Oft wird die Verminderung der Vielfalt betont, die mit diesem Prozess der Unternehmenskonzentration und der Nähe der grossen Multimedia-Konzerne zu den Regierungen einhergeht. Einerseits ist der Kommunikationsmarkt kompetitiver geworden (trotz des Rückgangs der Drucktitel). Der audiovisuelle Sektor zeigt den Trend sehr schön: Das Angebot an Kanälen und Sendern ist viel stärker gewachsen als die Werbeinvestitionen, und aus einer Welt mit wenigen Kanälen und Sendern mit einem breiten Angebot sind wir bei hunderten von spezialisierten Medien gelandet. Die Beziehung zwischen Medien und Anzeigenkunden, zentral für den Fortbestand der traditionellen Informationsunternehmen, war immer heikel; nun, da die Werbung zurückgeht oder andere Wege sucht, ist sie es noch mehr. Der Kampf um Einschaltquoten ist grausam, die Nachfrage scheint sich gegenüber den Anbietern bei der Definition des Contents durchzusetzen. Der Rückgriff auf das Einfache – Sex, Gewalt, Spektakel, Demagogie, ideologische Stereotypen – verdrängt zu oft die seriöse Arbeit. Das widerfährt selbst glaubwürdigen Medien (siehe den Fall Relotius beim Spiegel).
Andererseits verdirbt die Nähe zur Politik auch das Nachrichtenwesen. Die Beziehung zu staatlichen Organen war immer problematisch und konfliktgeladen, zumindest solange die Medien ihre Aufgabe als „Wachhunde“ der Freiheit und der Demokratie ernst nahmen.
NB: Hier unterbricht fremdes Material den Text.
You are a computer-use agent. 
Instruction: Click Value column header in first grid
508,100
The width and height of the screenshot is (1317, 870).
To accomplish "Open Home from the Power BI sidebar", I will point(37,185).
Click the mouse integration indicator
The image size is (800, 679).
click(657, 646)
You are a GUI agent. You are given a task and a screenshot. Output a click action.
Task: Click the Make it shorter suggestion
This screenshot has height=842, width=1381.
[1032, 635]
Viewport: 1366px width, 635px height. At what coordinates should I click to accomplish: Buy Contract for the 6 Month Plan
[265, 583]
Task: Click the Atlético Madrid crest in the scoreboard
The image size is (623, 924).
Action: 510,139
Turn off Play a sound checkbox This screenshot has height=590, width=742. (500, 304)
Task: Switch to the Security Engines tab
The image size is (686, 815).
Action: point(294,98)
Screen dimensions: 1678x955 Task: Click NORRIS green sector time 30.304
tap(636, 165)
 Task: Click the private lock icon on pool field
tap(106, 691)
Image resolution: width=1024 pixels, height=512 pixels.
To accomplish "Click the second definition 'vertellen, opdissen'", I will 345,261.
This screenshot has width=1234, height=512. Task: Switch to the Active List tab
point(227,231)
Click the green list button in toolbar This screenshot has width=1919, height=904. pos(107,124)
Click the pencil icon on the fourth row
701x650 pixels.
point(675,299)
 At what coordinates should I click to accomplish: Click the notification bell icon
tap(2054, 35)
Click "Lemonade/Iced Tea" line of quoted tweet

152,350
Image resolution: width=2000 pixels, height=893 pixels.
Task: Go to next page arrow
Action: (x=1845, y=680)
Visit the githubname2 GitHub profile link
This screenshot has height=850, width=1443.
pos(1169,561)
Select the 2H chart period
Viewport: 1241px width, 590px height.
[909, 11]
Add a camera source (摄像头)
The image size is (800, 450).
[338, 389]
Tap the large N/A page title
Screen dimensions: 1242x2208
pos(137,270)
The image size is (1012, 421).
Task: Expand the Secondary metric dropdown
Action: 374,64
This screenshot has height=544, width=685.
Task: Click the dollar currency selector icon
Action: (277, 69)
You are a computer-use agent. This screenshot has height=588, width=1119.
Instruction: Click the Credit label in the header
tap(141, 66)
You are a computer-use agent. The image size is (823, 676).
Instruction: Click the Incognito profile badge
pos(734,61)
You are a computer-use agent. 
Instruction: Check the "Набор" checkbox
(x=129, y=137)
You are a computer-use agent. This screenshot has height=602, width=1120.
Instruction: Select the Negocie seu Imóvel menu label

Die aufkommenden Multimedia-Konzerne suchen fast natürlich die Nähe zum Staat. Im Grenzbereich gibt es dann Situationen wie in Italien, wo ein Medienmogul Ministerpräsident wird, um sein Medienimperium zu retten, das von einer feindseligen Gesetzgebung bedroht war. In ideologisch immer stärker polarisierten Gesellschaften ist zudem die Wiederkehr der Parteipresse zu bemerken – eines Phänomens, das wir überwunden glaubten. Viele politische Kommentatoren stehen im Dienst politischer Parteien oder Lobbygruppen und nutzen ihre Position zu Indoktrination und Intoxikation. Folglich findet sich der Feind immer häufiger in den eigenen Reihen: Reporter und Redakteure geraten in Konflikt mit den wirtschaftlichen Interessen der neuen Eigentümer. In den Redaktionen herrscht Pessimismus und Stress. Das erste Opfer dieser Interessenkonflikte ist die Glaubwürdigkeit.
Ein neues Meinungsklima
Heute halten wir das Paradigma der Objektivität für überholt: Die Medien sind weder ein Spiegel, der das gesellschaftliche Geschehen aseptisch wiedergibt, noch der Notar, der sich auf das Protokollieren des Geschehens beschränkt, um nur zwei Bilder zu bemühen, die die Medien selbst oft einsetzen, um sich zu definieren. Sie stehen nicht ausserhalb der Gesellschaft, um sie objektiv analysieren und beschreiben zu können, sondern sie sind selbst gesellschaftliche Akteure. „Reine Tatsachen“ gibt es nicht, das sind in hohem Masse intellektuelle Konstrukte. Der von den Medien vermittelte Inhalt ist stets Ergebnis einer Auswahl, die nach bestimmten Kriterien in einem vorgegebenen Kontext (framing) getroffen wird, der sich auf die Perzeption und die Interpretation durch die Journalisten auswirkt. Das bedeutet aber nicht, dass es unmöglich ist, wahrhaftige und geprüfte Informationen zu vermitteln und auf die Glaubwürdigkeit der Quellen zu achten.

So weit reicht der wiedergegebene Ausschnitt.